Returning to the historical theme of pan-Slavism that frequently turns up in contemporary Russian geopolitical debates, the VCIOM polls do not show much support for the so-called pan-Slavic solidarity of the Russian and Serbian peoples on a “civilizational” basis. Despite frequent mention in Western as well as in Russian media, only a small minority of Russians sympathized with Serbs (14-16%) at the time of the Kosovo conflict. Though fewer sympathize with Kosovars (5-7%), most VCIOM respondents (40%) blamed both of them for the Kosovo conflict or have no particular sympathies (39%). At the same time, however, both Ukrainians and Russians fear that next time NATO can intervene in their domestic conflict and contribute to further conflict and to the possible disintegration of their countries.

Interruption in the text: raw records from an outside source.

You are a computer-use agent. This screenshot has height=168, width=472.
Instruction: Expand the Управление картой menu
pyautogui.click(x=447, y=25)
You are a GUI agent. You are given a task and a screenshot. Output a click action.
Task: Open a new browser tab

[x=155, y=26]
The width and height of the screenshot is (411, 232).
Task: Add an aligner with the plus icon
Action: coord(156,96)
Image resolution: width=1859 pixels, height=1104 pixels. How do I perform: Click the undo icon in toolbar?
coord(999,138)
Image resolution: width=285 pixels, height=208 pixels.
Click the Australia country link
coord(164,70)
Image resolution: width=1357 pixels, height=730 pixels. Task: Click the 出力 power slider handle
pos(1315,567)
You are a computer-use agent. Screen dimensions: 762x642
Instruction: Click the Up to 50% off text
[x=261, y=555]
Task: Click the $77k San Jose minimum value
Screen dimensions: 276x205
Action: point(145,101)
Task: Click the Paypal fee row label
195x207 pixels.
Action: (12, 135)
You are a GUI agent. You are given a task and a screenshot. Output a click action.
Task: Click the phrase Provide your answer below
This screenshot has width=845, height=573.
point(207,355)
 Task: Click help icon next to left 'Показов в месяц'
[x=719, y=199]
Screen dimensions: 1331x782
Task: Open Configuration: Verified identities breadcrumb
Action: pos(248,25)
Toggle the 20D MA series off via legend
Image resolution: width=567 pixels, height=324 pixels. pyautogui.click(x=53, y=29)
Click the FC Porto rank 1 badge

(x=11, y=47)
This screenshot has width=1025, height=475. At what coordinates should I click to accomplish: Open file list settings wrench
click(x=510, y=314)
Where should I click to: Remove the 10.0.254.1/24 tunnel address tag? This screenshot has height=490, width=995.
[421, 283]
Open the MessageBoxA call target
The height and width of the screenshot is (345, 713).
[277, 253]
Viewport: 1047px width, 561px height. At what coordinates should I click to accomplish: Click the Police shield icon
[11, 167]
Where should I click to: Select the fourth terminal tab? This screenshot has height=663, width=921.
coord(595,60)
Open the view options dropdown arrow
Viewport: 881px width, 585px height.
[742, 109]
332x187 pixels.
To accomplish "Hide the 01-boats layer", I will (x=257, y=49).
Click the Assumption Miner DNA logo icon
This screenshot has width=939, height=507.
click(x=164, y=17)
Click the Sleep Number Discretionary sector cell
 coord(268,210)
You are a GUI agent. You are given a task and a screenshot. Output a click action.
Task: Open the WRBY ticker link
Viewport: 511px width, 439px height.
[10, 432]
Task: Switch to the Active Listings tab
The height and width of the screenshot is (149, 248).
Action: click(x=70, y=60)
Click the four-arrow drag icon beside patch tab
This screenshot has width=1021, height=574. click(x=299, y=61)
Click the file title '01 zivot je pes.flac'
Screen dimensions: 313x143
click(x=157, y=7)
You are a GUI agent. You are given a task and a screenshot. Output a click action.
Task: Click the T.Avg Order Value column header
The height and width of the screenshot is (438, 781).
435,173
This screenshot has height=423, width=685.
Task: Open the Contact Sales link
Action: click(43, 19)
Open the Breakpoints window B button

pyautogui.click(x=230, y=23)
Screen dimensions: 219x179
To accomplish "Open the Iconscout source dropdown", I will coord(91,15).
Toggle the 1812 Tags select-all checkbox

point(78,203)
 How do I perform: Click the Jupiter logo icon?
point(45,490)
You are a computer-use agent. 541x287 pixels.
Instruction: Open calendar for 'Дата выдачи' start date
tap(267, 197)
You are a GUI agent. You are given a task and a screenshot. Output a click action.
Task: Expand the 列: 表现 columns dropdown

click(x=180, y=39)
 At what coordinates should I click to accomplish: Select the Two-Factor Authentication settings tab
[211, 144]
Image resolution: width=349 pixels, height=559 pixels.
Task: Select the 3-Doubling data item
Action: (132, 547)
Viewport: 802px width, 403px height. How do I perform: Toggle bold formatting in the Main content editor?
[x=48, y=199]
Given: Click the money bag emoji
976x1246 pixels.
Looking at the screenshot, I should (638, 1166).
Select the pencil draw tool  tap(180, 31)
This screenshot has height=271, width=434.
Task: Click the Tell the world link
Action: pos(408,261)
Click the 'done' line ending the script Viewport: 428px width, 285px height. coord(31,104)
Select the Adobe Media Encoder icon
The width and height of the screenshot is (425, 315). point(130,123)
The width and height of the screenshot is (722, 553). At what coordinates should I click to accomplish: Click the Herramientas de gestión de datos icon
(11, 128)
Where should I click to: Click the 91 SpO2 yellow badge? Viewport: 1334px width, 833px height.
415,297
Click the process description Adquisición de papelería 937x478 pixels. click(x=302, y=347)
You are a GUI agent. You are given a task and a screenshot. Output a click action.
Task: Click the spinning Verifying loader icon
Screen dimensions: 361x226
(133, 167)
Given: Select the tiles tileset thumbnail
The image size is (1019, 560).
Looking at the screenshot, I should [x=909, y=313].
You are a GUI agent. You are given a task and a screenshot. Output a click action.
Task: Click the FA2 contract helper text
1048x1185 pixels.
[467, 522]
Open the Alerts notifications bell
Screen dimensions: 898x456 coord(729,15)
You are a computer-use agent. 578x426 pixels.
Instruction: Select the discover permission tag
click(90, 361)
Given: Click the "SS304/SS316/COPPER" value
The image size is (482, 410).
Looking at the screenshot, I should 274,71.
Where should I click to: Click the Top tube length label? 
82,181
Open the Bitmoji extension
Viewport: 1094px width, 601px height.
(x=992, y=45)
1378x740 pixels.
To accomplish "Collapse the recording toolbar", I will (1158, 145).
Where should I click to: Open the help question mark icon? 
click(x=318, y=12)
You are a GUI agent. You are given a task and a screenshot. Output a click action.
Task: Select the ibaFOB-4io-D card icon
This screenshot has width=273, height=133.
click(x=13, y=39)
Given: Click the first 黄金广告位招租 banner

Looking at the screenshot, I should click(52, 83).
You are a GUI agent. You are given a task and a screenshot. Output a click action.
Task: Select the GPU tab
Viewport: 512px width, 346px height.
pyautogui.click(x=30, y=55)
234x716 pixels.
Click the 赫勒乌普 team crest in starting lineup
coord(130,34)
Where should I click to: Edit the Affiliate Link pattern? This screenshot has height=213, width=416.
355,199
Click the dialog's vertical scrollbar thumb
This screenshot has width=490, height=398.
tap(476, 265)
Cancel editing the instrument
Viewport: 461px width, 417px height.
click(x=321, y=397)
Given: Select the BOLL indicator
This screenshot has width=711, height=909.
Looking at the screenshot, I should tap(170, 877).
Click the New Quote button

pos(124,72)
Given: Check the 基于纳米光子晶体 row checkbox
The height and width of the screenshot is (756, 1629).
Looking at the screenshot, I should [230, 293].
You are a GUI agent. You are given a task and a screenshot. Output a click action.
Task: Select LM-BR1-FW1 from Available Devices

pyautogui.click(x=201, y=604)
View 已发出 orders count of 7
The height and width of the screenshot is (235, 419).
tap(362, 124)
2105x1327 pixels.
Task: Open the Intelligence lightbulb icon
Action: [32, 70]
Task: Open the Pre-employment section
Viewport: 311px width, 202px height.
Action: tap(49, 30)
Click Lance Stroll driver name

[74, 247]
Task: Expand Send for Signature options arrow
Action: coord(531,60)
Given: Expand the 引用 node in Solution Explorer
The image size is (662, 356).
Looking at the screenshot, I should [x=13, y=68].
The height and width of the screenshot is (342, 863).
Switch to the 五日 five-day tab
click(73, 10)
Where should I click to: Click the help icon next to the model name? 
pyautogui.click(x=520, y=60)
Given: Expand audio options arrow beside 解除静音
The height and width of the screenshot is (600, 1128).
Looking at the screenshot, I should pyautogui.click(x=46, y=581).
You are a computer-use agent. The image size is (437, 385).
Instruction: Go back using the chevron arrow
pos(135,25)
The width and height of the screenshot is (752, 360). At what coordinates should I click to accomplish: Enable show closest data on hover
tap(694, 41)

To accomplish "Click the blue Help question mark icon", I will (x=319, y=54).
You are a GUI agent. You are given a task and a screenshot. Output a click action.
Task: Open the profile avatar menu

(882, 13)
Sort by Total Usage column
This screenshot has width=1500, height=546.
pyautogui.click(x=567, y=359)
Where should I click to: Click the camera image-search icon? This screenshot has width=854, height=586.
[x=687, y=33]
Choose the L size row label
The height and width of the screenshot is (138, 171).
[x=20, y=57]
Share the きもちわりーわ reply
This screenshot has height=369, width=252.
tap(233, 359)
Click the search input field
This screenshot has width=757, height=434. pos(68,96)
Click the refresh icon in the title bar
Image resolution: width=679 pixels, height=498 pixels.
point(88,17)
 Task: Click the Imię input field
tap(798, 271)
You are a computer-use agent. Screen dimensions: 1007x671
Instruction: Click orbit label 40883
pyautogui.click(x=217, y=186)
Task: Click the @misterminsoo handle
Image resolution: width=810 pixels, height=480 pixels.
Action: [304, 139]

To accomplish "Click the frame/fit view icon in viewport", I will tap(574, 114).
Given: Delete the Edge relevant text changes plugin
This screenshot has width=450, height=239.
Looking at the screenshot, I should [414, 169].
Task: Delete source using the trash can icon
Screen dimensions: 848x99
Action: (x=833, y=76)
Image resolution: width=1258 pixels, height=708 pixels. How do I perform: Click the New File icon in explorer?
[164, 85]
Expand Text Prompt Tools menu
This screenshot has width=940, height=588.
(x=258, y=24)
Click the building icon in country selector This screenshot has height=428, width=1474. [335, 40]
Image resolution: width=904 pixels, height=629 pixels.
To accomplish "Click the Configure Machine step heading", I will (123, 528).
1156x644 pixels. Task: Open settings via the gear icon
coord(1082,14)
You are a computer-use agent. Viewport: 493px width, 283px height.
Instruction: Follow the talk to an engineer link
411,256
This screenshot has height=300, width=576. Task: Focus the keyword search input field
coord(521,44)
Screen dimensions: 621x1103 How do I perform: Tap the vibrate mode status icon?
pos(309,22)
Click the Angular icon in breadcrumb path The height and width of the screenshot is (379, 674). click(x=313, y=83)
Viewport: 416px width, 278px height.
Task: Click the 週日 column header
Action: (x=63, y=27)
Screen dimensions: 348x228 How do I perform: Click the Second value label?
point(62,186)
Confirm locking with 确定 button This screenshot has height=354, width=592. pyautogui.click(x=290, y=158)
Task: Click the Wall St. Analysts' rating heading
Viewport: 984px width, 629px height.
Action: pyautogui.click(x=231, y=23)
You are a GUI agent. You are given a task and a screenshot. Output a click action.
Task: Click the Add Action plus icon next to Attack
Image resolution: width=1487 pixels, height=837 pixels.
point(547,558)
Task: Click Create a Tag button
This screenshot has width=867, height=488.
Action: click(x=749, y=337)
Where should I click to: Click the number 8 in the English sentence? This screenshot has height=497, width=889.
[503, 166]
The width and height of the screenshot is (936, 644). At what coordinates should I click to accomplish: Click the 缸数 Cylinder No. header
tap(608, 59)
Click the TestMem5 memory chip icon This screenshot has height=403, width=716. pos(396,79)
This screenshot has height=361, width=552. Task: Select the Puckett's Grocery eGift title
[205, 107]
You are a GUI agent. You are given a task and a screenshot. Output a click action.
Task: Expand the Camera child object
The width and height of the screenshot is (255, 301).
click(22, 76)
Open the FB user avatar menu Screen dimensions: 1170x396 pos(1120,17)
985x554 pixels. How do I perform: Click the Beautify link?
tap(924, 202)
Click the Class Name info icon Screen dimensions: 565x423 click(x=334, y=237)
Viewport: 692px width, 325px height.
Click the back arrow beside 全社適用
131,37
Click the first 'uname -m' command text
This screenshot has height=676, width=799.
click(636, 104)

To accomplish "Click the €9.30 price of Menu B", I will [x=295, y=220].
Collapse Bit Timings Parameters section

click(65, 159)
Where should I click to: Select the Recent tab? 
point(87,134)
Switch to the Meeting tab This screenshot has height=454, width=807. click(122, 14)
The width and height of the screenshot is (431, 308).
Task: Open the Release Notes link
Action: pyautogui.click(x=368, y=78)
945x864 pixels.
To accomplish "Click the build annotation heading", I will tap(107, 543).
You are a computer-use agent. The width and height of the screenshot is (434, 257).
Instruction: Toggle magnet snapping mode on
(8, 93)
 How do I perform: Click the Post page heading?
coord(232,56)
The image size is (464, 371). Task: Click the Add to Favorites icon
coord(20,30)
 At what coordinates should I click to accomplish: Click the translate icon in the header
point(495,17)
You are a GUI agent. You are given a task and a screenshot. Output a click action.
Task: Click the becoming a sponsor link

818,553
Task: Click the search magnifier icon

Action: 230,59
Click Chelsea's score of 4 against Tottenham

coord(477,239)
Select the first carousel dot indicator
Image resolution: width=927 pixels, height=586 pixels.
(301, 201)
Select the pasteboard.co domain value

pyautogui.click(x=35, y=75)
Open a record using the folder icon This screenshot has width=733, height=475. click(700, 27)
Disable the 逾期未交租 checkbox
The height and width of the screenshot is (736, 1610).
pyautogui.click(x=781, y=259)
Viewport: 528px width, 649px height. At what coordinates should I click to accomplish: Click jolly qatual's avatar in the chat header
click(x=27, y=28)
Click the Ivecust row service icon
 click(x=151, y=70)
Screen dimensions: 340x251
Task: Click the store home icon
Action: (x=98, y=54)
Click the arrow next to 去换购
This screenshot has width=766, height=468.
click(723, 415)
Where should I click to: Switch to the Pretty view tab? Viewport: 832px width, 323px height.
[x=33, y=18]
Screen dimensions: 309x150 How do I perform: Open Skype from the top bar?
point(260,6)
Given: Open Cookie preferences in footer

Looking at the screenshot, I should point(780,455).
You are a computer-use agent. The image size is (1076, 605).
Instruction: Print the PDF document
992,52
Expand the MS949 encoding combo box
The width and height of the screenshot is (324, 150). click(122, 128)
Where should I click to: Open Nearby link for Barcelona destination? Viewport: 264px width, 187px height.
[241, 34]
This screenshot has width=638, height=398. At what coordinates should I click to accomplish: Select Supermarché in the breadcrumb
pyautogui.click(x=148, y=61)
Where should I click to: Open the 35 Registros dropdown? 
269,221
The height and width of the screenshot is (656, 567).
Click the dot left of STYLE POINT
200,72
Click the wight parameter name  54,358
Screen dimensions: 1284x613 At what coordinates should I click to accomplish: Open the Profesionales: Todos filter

Even the leaders of UNA-UNSO, the Ukrainian ultra-nationalist (and strongly anti-Russian) organization whose members are concentrated mostly in the west of the country and in Kiev, believe that NATO could support anti-Ukrainian movements of Ruthenians in Transcarpathia (far west Ukraine) and of Tatars in Crimea (Nezavissimaya Gazeta, 19 June 1999).
The official Russian foreign policy strategy in the long term, explained many times by Presidents Yeltsin and Putin and foreign ministers Igor Ivanov and Yevgeny Primakov, can be briefly stated as the creation of Russia as an "independent power center in the multipolar world". Therefore, the Kosovo conflict was a challenge to traditional Russian interests in the Balkans, as well as indicating that NATO did not intend to maintain its long-standing geographical limits in central Europe. It was not coincidental that, at the time of the Kosovo war, Russia staged naval exercises in the Baltic sea, re-armed Armenia with sophisticated weapons, halted the flow of oil from Azerbaijan through Chechnya, stepped up discussions with China about “hegemonism in world affairs”, and pressured Ukraine to allow free passage of Russian aircraft to the Balkans. Official Russia, controlled by the “westernizers”, does not view NATO’s actions in Yugoslavia as meriting a highly negative response and jeopardizing relations with the West. However, any further NATO encroachment on Soviet territory is likely to be met with a more robust response, motivated by both public opinion and geopolitical theories.